You'll work across our broader AI-platform portfolio: prompting and prompt evaluation, agentic systems, MCP tooling, and evaluation pipelines: writing backend Python on top of LLM providers like OpenAI, Anthropic, and xAI. This is an applied engineering role focused on shipping and maintaining production LLM systems, not a model-training or research position, prior training/research experience is not required.
This role is hybrid, with an expectation of at least 3–4 days per week in our Limassol office.
Tasks:
Design, build, and maintain LLM-powered features and pipelines for our generative AI products, including those handling financial and trading content
Develop and improve agentic systems and multi-agent workflows, including integrations using MCP (Model Context Protocol) servers/tooling
Write production-grade backend Python services on top of LLM provider APIs (OpenAI, Anthropic, xAI) and/or on-premise LLMs
Build and iterate on prompt engineering and prompt-evaluation pipelines, including structured output generation and validation
Take prototypes and proofs-of-concept and turn them into reliable, maintainable production services
Monitor and manage LLM cost, latency, and reliability trade-offs across pipelines
Collaborate closely with a small, senior AI Platform team on architecture, code review, and technical direction.
Requirements:
Production LLM experience: You've shipped real, live features using OpenAI and/or Anthropic APIs, or with on-premise/open-weight LLMs, not just experimentation or side projects
Multi-agent & MCP experience: Hands-on experience building multi-agent frameworks and working with MCP servers
Strong Python & software engineering fundamentals (2–4+ years): REST APIs, SQL, Docker, git, and concurrency, with a demonstrated ability to take projects from prototype to maintainable production service
Practical LLM engineering skills: Comfortable working with structured outputs, prompt evaluation, and cost-aware design decisions in real systems
English fluency (written and verbal).
Nice to Have:
Prior experience working in fintech
Finance/markets knowledge: tickers, earnings, technical indicators, forex/CFDs
Quant background
Experience with model fine-tuning/training, RAG, or LLM optimization techniques
Track record in Kaggle competitions focused on LLMs or multi-agent frameworks
GPU infrastructure experience: provisioning GPU compute or serving open-weight models (e.g., Hugging Face inference)

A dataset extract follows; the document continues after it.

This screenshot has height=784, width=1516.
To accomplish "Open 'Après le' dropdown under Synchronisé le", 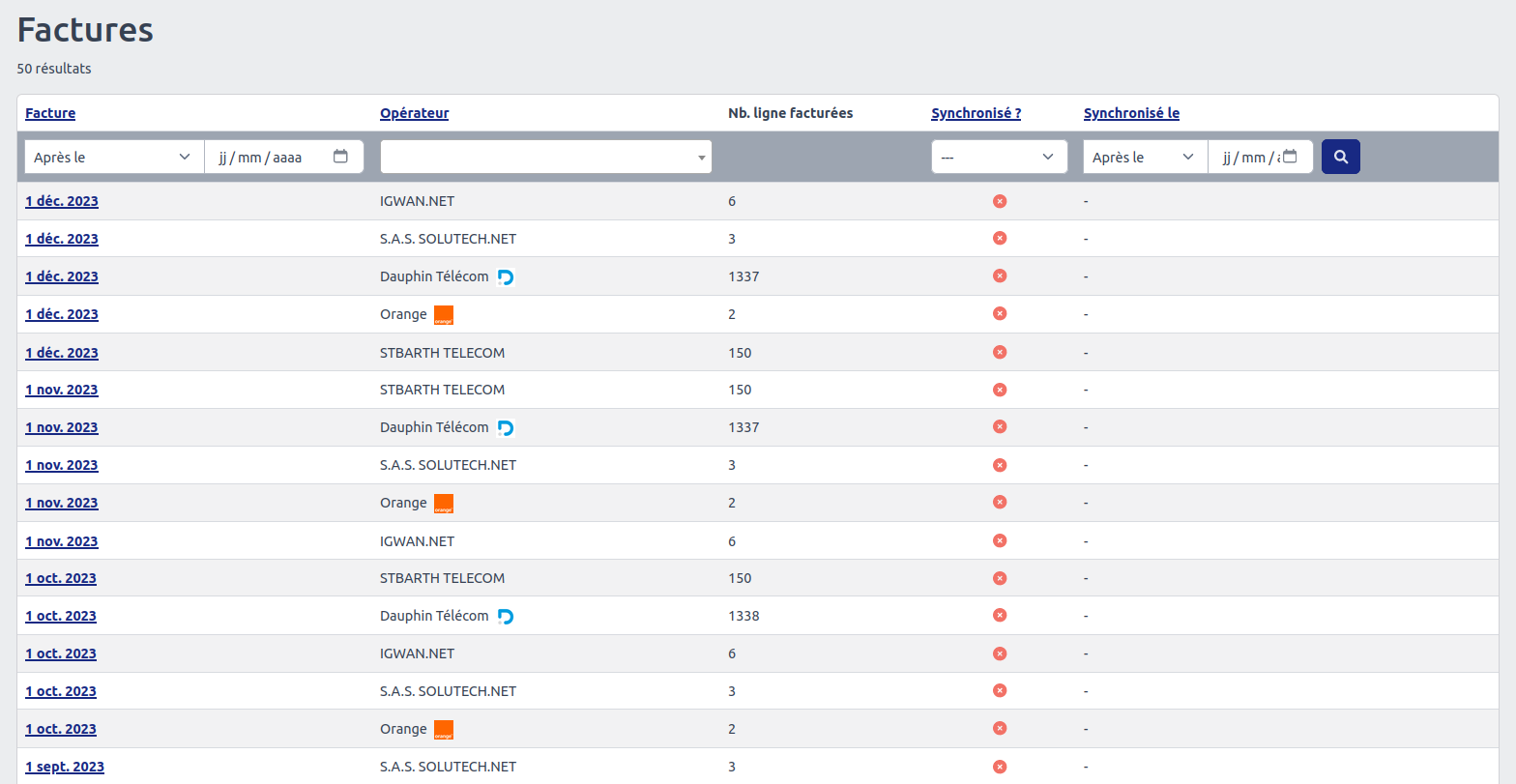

Experience with Kubernetes, Kubeflow, or Airflow
Data analysis and statistics experience
Experience with cloud platforms (AWS, GCP, etc.)
Russian language proficiency.
We know the combination of production LLM engineering and finance-domain knowledge is rare. If you're a strong AI/LLM engineer without a finance background, we still want to hear from you.
What we offer:
Hybrid work model in our brand-new office in Limassol
Health insurance and mental health services
13th salary and 21 vacation days per year
Catered lunches in the office
Tuition reimbursement (kindergartens/schools)
Training and Development opportunities
Onsite Gym
Corporate events and workshops
Bonuses for special events (e.g., child's birth).